Abstract
The aim of the current study was to use computed tomography (CT) to estimate airway wall and lumen, and arterial and parenchyma dimensions in children throughout the growth period, and to provide normative data to study alterations caused by pulmonary disease.
Clinical CT scans reported as normal that were performed in children for nonpulmonary and noncardiac reasons were analysed for lung weight, gas volume, lung expansion, lung surface/volume ratio, airway wall area, airway lumen area, airway lumen perimeter, arterial area and airway surface length/area ratio.
The age range of the 50 subjects was 0–17.2 yrs. The data showed only little increase in lung expansion throughout childhood (n = 32). There was substantial variability in lung expansion between subjects. Airway wall and lumen and arterial area were exponentially associated with subjects' height (n = 50). Airway surface length/area ratio was linearly associated to alveolar surface/volume ratio.
The data from the current study provide normative computed tomography estimates of airway wall and lumen, and arterial and parenchyma dimensions throughout the growth period that may be useful for the study of alterations in disease.

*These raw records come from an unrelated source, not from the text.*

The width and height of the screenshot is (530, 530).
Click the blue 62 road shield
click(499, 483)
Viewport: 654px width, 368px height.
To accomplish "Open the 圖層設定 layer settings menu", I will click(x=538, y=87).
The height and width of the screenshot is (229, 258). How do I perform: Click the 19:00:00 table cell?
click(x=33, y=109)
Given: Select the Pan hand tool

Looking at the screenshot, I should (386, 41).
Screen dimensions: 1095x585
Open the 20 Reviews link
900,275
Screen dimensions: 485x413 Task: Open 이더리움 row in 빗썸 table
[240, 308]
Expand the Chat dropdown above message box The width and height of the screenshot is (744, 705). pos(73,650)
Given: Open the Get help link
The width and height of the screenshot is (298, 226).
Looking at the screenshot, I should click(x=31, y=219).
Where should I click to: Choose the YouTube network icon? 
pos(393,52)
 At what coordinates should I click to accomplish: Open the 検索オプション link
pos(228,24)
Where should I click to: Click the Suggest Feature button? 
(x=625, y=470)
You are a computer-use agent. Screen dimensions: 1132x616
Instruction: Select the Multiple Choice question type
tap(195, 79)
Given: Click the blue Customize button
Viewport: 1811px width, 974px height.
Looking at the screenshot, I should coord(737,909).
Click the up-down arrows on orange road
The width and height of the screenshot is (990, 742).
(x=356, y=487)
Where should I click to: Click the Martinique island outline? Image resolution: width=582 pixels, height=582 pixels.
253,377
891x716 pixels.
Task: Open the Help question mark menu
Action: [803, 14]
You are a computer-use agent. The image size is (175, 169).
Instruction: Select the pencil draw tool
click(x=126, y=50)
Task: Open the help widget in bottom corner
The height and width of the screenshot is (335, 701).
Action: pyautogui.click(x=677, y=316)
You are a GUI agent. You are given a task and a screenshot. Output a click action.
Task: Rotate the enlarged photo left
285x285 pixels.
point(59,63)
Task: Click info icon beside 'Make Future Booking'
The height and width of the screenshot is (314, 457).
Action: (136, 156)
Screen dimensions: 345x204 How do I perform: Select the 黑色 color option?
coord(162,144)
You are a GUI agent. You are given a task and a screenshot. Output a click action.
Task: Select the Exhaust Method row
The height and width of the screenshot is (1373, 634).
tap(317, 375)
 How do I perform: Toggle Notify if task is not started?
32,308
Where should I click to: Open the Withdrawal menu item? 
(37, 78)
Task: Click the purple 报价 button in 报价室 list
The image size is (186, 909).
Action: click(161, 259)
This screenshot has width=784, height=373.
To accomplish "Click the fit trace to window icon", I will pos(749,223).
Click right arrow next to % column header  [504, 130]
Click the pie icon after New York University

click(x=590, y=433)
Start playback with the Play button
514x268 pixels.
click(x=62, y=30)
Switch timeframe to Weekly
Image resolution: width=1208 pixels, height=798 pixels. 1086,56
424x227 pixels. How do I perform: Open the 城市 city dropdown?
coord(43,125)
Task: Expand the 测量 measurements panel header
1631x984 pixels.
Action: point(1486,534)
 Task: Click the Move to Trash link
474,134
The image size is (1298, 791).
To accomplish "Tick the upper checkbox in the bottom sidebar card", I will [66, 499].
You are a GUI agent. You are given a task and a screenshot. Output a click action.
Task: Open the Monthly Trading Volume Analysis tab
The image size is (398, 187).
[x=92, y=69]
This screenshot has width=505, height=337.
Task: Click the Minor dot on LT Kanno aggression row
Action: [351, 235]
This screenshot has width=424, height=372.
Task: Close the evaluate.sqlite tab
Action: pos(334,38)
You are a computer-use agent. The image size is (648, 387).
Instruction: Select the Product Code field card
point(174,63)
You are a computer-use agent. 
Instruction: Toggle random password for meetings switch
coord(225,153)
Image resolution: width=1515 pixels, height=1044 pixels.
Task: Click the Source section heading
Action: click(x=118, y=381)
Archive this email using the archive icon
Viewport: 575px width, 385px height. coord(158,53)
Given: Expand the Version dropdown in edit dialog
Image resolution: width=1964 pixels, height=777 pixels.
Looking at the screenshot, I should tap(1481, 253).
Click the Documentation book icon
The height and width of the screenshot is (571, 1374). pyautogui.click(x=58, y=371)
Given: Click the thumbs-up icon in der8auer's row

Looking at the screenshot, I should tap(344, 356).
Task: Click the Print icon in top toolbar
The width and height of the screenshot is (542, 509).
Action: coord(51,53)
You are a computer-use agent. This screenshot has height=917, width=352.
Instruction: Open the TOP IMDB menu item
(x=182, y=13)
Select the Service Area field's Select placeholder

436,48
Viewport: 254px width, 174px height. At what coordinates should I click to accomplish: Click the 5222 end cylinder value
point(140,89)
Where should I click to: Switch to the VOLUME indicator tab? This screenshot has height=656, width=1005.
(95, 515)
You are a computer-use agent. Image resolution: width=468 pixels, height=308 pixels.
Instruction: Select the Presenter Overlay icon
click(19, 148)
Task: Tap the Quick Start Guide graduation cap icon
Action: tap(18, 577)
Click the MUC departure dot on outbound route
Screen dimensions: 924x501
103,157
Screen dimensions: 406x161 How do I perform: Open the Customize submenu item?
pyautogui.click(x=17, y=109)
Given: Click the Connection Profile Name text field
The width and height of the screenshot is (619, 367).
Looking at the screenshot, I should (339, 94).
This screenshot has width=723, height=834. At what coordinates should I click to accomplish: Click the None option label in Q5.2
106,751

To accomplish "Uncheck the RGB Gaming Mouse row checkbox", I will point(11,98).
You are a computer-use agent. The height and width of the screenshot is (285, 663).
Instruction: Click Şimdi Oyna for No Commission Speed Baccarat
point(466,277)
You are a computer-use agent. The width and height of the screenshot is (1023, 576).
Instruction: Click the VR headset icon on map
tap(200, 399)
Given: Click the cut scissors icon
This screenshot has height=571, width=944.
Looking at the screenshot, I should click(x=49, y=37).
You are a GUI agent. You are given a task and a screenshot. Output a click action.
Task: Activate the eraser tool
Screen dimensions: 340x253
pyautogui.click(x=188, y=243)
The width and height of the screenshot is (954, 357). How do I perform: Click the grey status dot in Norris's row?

Between one-third and one-half of the adult number of alveoli are present in the human lung at birth 1. This number increases rapidly by a process of septation of the primary saccules and probably reaches adult values between 1.5–2 yrs of age, and certainly by 8 yrs of age 1–5. After the phase of rapid alveolar addition is completed, the number of alveoli remains constant and the lung continues to grow by increasing the dimensions of all of the lung structures 1, 4, 5. In contrast to alveoli, the number of conducting airways and pulmonary arteries is complete at birth and they only increase in size during postnatal growth 6, 7. Whether airway sizes and airway growth patterns differ between sexes in infancy 8–17 or later in childhood 18–25 remains controversial.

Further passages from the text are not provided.